The First Edition of Hope of The Vale was a typewritten photocopied book limited to five hundred copies, printed by a member of the family, Gordon Hill [AH4115, WC4115], assisted by his staff at Snap Instant Print, Perth, Western Australia. It was prepared for the Family Reunion held at Bathurst, NSW, on May 11 and 12, 1985, which was attended by seven hundred members of the five families commemorated in the book.

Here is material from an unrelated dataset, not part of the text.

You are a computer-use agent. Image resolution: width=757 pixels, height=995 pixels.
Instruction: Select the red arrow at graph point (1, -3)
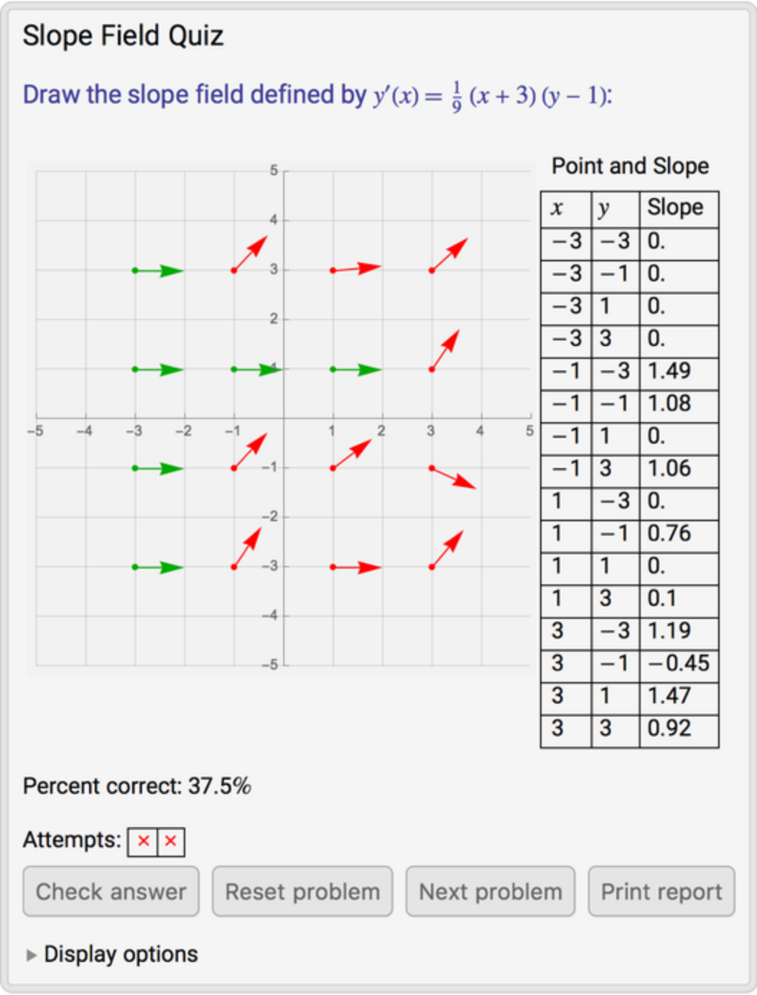[x=356, y=567]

As a history, it was incomplete then and is still incomplete, since a study of this kind is an ongoing one. Having committed to print what was known at that stage, we motivated a number of members of the family to do further research; and, as a result, this edition, in a more attractive and more permanent form, contains much new material. As far as the list of family members is concerned, a number of corrections and additions have been made; this can be added to ad infinitum into the future. Research into earlier generations is a much slower process which requires careful proving - but much progress in this has been made in the intervening years. However, further painstaking work is still required, and it is to be hoped that there will be volunteers from the younger generations to pursue the task.
The story concerns a group of five families who settled in the Bathurst district in NSW - in Queen Charlotte's Vale and across the hill on the Campbell's River. They were neighbours living within sulky distance of one another, whose lives intersected and whose members inter-married at a number of points.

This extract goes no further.